通り沿いに屋台や露店が並び、多くの観光客で賑わっていました。

忍野八海 食べ歩き

お肉やきのこ串など、香ばしい匂いが漂う出店の様子。

忍野八海 食べ歩き

湯気が立ちのぼる屋台。焼きたての甘いトウモロコシと団子が並びます。

忍野八海 トウモロコシ

隣の畑で採れたてのトウモロコシを見たら、食べたくなりますよね。買ったのですが写真を撮り忘れてしまいました……。

忍野八海 食べ歩き

「草餅」の緑ののぼりが目印のお店。ベンチで一息つく観光客の姿も。

池本茶屋でランチ

忍野八海の中池前にある池本茶屋で、お蕎麦をいただきました。店先には犬を連れて休憩する人もいて、のんびりとした空気が流れています。

忍野八海の中池前の池本茶屋

中池のすぐそばにある池本茶屋の店構え。

忍野八海 池本茶屋 川魚

テーブルに置かれた川魚を、後ろの犬がじっと狙っていました。

忍野八海 池本茶屋のとろろ月見そば

とろろ月見そば。卵とろろの優しい味わいでした。

忍野八海 池本茶屋 ざるそば

ざるそば。しっかりとしたコシがあって美味しかったです。

忍野八海 池本茶屋 蕎麦猪口

池本茶屋オリジナルの蕎麦猪口(そばちょこ)。デザインも素敵でした。

訪問者の口コミ・体験談

Googleの口コミには、私が歩いて感じたことと重なる声がたくさん寄せられていました。参考になったものをいくつか紹介します。

⭐⭐⭐⭐⭐  【景観・雰囲気】30代・週末訪問

一番素晴らしいのはエメラルドグリーンの湧水池。晴れた日の順光・正午近くに撮ると透明感のある写真が撮れる。目で見てもこの美しさで、晴れていれば必見のスポット。

 

⭐⭐⭐⭐⭐  【景観・雰囲気】平日訪問

富士山の伏流水が湧き出る池の透明度がとにかく素晴らしく、深い青色に吸い込まれそうなほど神秘的。茅葺き屋根の建物と富士山が重なる風景は、昔の日本にタイムスリップしたかのよう。忍野八海 中池

 

⭐⭐⭐⭐⭐  【アクセス・駐車場】祝日・早朝訪問

ゴールデンウィークのど真ん中で混んでいると思い朝7時ごろに到着したところ、とても静かで快適に回れた。周辺の駐車場もガラガラで、300円を箱に入れて支払うスタイル。

 

⭐⭐⭐  【混雑・人混み】平日訪問

底のほうまで見えるほど透き通った青色に感動した一方、絶え間なく動く人混みに少し疲れてしまった。メインは30〜40分程度で見て回れる規模だった。

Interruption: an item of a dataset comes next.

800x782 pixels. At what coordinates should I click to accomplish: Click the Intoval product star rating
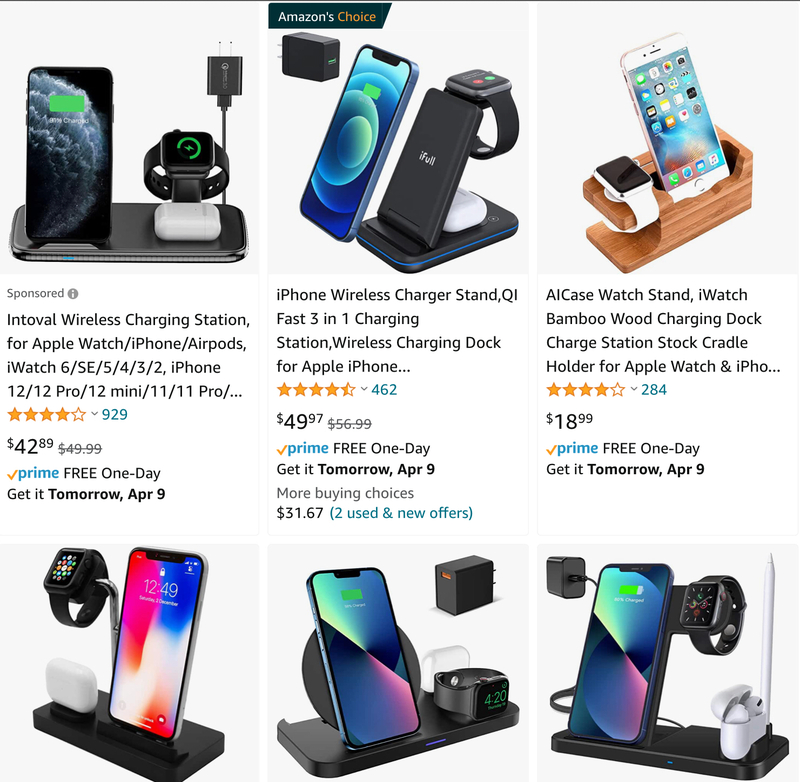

→ 混雑が気になる方は、朝7〜8時台の早朝訪問が特におすすめです。人が少ない時間帯なら、池をじっくり眺めながら写真も撮りやすくなります。

 

⭐⭐⭐  【天候】週末訪問

曇りの日でエメラルドグリーンの池を見ることはできなかったが、8メートル下まで澄んで見えるのはとても素晴らしい景色だった。曇っていても富士山と一緒に見られる景色は貴重。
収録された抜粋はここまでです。